Extract:
All of my assets are held in joint accounts with my spouse. Do I still need a will? Also, my spouse refuses to go to an estate-planning attorney or to even discuss doing his will. I am really concerned about naming a guardian for my kids and don’t want to leave them unprotected. Do I have to wait for him or can I do my documents on my own?
There are two types of assets when it comes to administering an estate, in other words, transferring title to assets. There are “probate” and “non-probate” assets.
Probate assets are transferred by a person appointed by the court as the representative of the estate, who then marshals the assets and distributes them either pursuant to a Last Will and Testament, or, if there is no will, by the law of descent.
Non-probate assets are those that are transferred by operation of law, by presentation of a death certificate. Joint bank accounts, most retirement accounts, and life insurance are non-probate assets if a beneficiary is properly named.
A will is still recommended even if you think that all of your assets are non-probate. First, for parents of children under the age of 18, a will is necessary to nominate a guardian for your children and a trustee to oversee funds left to a child. Absent a will, any assets left to a minor child must be held jointly by any guardian (appointed by the court) and the Clerk of the Court, requiring permission to take any money out. The child also has legal title to the property when he becomes 18, which is not always advisable or desired.
Second, there is almost always an asset that materializes that requires some form of proceeding, either a Social Security check or paycheck issued just prior to death, a car, or just personal property. Third, your joint or non-probate assets might not be distributed as you intended. Say you have three joint or “In Trust For” accounts, one for each of your children. You fund them with equal amounts, but as time goes on, you draw on those accounts for your living expenses, not always proportionately. At your death, one child might have a balance that is higher than the other. The inequality can spur disputes that can cost more than the proceeds in the accounts.
Clients often avoid executing a will, because it forces them to make difficult decisions they would rather not, while considering their own mortality. However, the failure to make a decision is in itself a decision to defer to the state laws dictating who gets your assets when you die. You might not want your spouse to inherit 50 percent of your assets outright, with your minor children getting the other half.

Exercises to complete:
[1] Answer these questions from the passage on wills:
(a) What two types of assets does it name for administering an estate?
(b) Without a will, who must jointly hold assets left to a minor child?
(c) What share of assets might a spouse inherit outright, according to its final paragraph?
[2] Quote the passage on wills between "All of my assets" and "documents on my own?", inclusive.

Supplied data:
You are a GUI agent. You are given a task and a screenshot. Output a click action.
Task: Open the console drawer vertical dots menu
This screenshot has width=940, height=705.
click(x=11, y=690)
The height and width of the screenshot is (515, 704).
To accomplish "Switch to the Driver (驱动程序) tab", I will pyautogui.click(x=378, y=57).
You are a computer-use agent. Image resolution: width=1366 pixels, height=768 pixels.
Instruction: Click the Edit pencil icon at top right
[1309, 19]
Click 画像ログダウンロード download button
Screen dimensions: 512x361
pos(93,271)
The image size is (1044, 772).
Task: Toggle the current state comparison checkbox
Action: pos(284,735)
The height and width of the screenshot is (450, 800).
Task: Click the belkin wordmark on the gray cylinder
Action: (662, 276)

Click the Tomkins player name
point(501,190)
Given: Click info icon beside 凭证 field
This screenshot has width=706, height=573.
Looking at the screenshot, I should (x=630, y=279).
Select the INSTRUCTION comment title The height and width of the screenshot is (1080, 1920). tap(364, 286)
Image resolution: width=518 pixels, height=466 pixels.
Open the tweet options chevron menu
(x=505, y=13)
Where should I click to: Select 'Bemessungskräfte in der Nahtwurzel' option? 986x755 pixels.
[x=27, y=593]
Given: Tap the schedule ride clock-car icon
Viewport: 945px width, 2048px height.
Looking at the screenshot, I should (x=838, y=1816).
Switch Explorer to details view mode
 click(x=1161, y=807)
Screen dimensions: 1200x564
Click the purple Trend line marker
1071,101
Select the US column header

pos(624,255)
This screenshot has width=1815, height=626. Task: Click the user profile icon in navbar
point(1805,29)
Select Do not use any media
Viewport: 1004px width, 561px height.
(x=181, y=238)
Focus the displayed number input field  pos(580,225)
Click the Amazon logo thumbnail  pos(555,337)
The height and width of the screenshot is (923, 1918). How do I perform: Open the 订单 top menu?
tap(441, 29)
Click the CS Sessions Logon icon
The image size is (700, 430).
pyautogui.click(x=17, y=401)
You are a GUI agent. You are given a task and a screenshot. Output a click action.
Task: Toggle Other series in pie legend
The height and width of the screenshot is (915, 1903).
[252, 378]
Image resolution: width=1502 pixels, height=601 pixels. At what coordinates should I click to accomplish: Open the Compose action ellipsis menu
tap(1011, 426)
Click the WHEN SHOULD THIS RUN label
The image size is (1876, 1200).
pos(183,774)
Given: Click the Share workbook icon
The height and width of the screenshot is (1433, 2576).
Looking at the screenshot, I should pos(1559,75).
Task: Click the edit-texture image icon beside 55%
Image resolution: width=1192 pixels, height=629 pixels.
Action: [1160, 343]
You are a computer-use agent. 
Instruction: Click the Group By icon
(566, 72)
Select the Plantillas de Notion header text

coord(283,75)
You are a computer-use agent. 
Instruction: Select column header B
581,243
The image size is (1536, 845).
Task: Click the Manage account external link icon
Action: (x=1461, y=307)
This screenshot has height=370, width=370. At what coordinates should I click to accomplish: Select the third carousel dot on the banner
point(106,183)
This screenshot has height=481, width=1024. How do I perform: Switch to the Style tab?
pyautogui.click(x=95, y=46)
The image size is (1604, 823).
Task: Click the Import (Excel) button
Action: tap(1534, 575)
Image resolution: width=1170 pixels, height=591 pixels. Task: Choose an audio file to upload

Task-by-task results:
[1]
(a) Probate assets and non-probate assets.
(b) Any guardian appointed by the court and the Clerk of the Court.
(c) 50 percent, with the minor children getting the other half.

[2]
All of my assets are held in joint accounts with my spouse. Do I still need a will? Also, my spouse refuses to go to an estate-planning attorney or to even discuss doing his will. I am really concerned about naming a guardian for my kids and don’t want to leave them unprotected. Do I have to wait for him or can I do my documents on my own?